# What to produce
Reproduce each line of the material below verbatim, leaving out the pictures.

# Records for the exercise
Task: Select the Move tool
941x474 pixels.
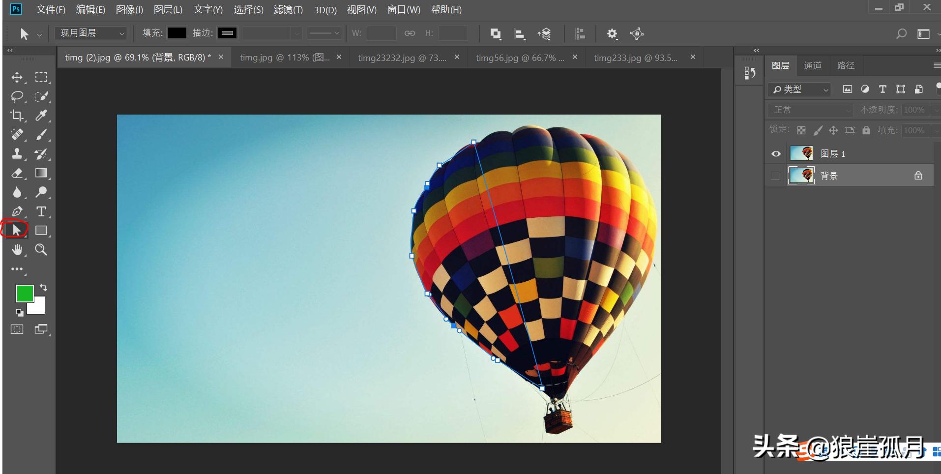Action: [17, 77]
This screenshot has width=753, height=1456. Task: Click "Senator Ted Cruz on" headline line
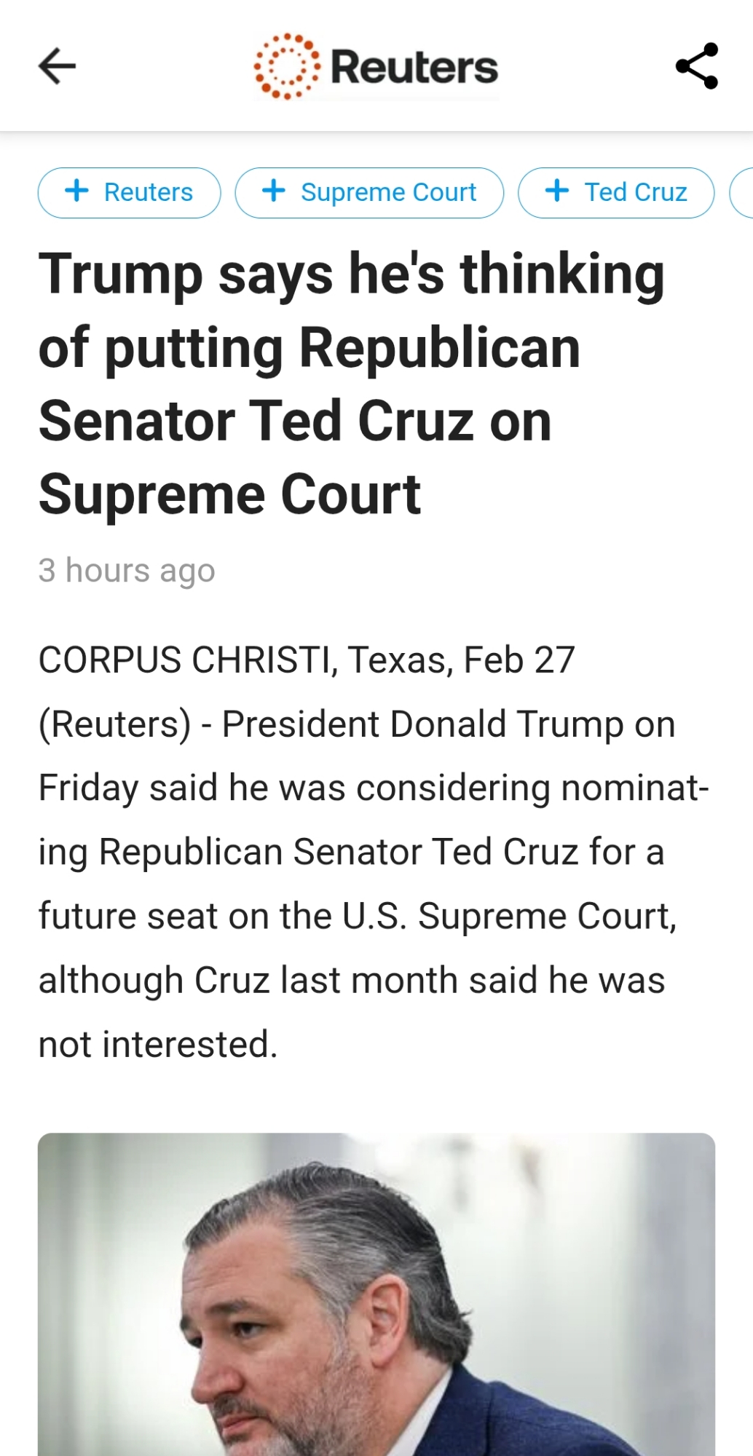pyautogui.click(x=295, y=422)
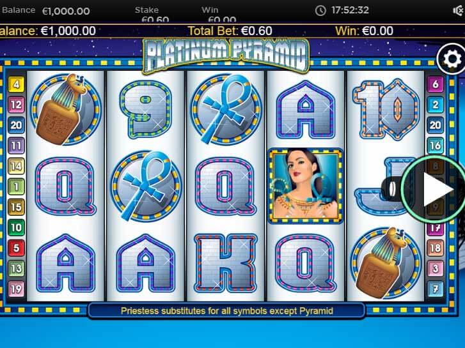Select payline 12 pink indicator
Image resolution: width=465 pixels, height=348 pixels.
pyautogui.click(x=16, y=105)
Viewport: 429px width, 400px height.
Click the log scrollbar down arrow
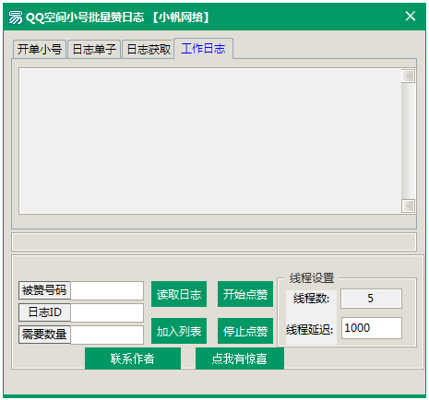[x=408, y=206]
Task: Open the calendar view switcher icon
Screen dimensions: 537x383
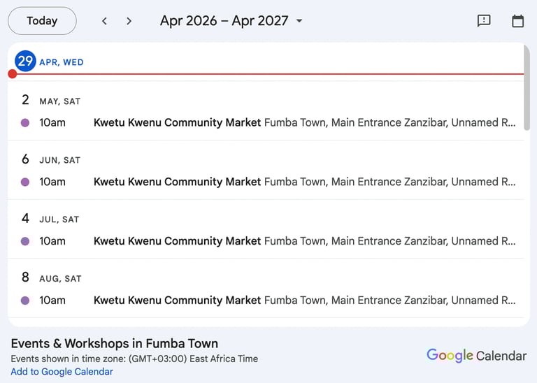Action: click(518, 21)
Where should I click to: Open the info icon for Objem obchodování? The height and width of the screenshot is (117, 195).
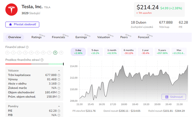pyautogui.click(x=59, y=92)
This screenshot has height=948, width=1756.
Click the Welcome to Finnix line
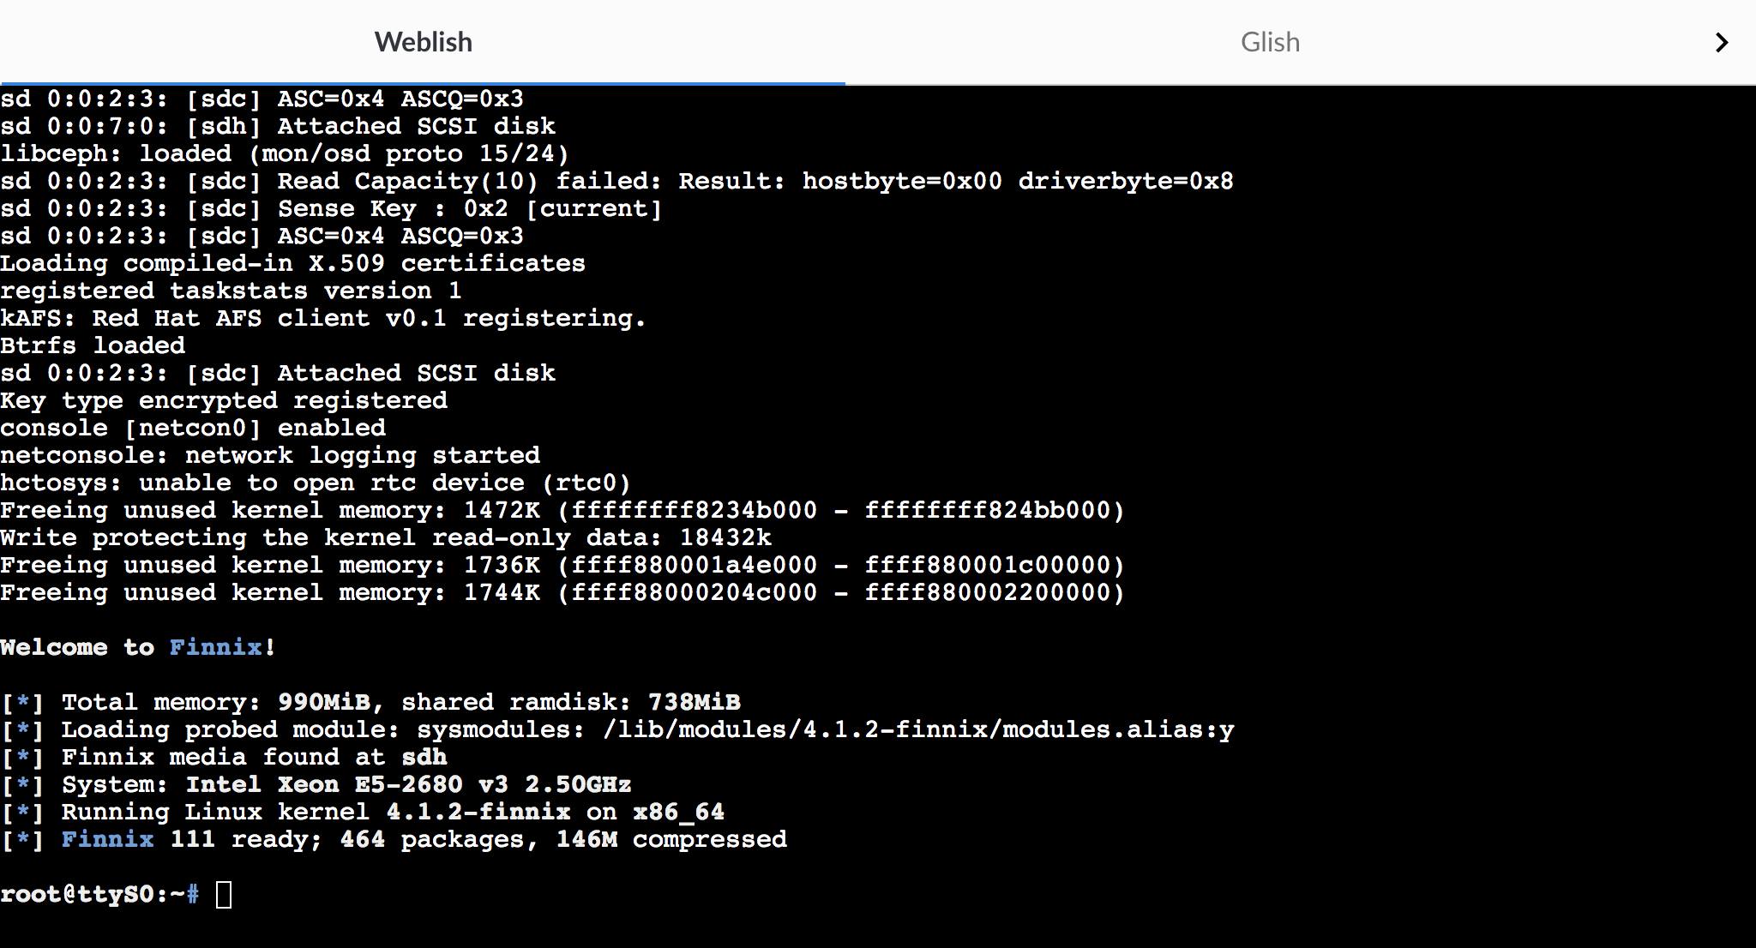(x=137, y=647)
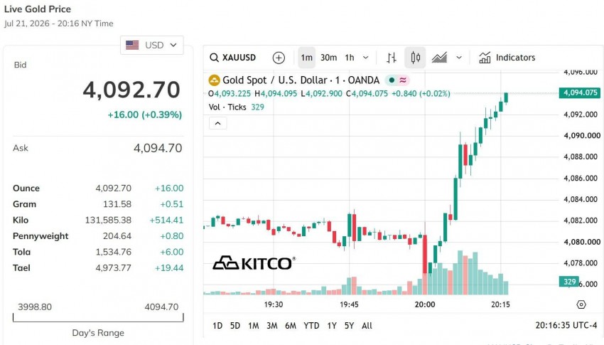This screenshot has height=345, width=604.
Task: Select the bar chart style icon
Action: pyautogui.click(x=392, y=58)
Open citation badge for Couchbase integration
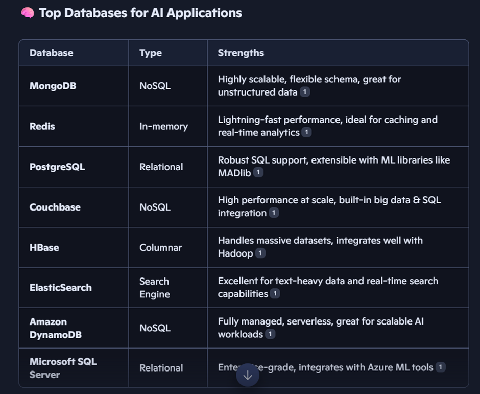The height and width of the screenshot is (394, 480). [274, 213]
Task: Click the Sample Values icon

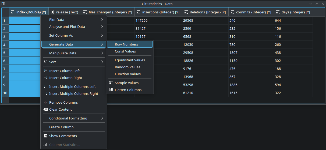Action: tap(111, 83)
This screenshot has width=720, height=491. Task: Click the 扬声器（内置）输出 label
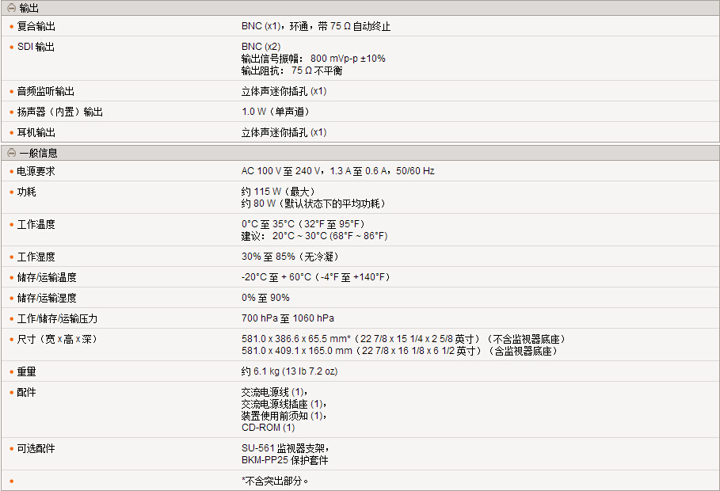click(x=60, y=112)
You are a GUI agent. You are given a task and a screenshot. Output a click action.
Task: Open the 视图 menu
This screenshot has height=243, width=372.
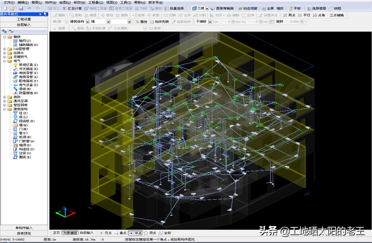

# Result below
Task: Select the Move tool
941x474 pixels.
Action: [17, 77]
This screenshot has width=753, height=1456. Task: Click "Senator Ted Cruz on" headline line
pyautogui.click(x=295, y=422)
Select payline 12 pink indicator
Image resolution: width=465 pixels, height=348 pixels.
pyautogui.click(x=16, y=105)
Viewport: 429px width, 400px height.
Click the log scrollbar down arrow
[x=408, y=206]
Task: Open the calendar view switcher icon
Screen dimensions: 537x383
Action: click(518, 21)
Where should I click to: Open the info icon for Objem obchodování? The height and width of the screenshot is (117, 195).
pyautogui.click(x=59, y=92)
This screenshot has height=948, width=1756.
Click the Welcome to Finnix line
(x=137, y=647)
This screenshot has height=345, width=604.
Task: Select the bar chart style icon
Action: pyautogui.click(x=392, y=58)
Open citation badge for Couchbase integration
The height and width of the screenshot is (394, 480). [274, 213]
Task: Click the Sample Values icon

Action: tap(111, 83)
This screenshot has width=720, height=491. Task: Click the 扬声器（内置）输出 label
click(x=60, y=112)
You are a GUI agent. You are given a task and a screenshot. Output a click action.
Task: Open the 视图 menu
This screenshot has height=243, width=372.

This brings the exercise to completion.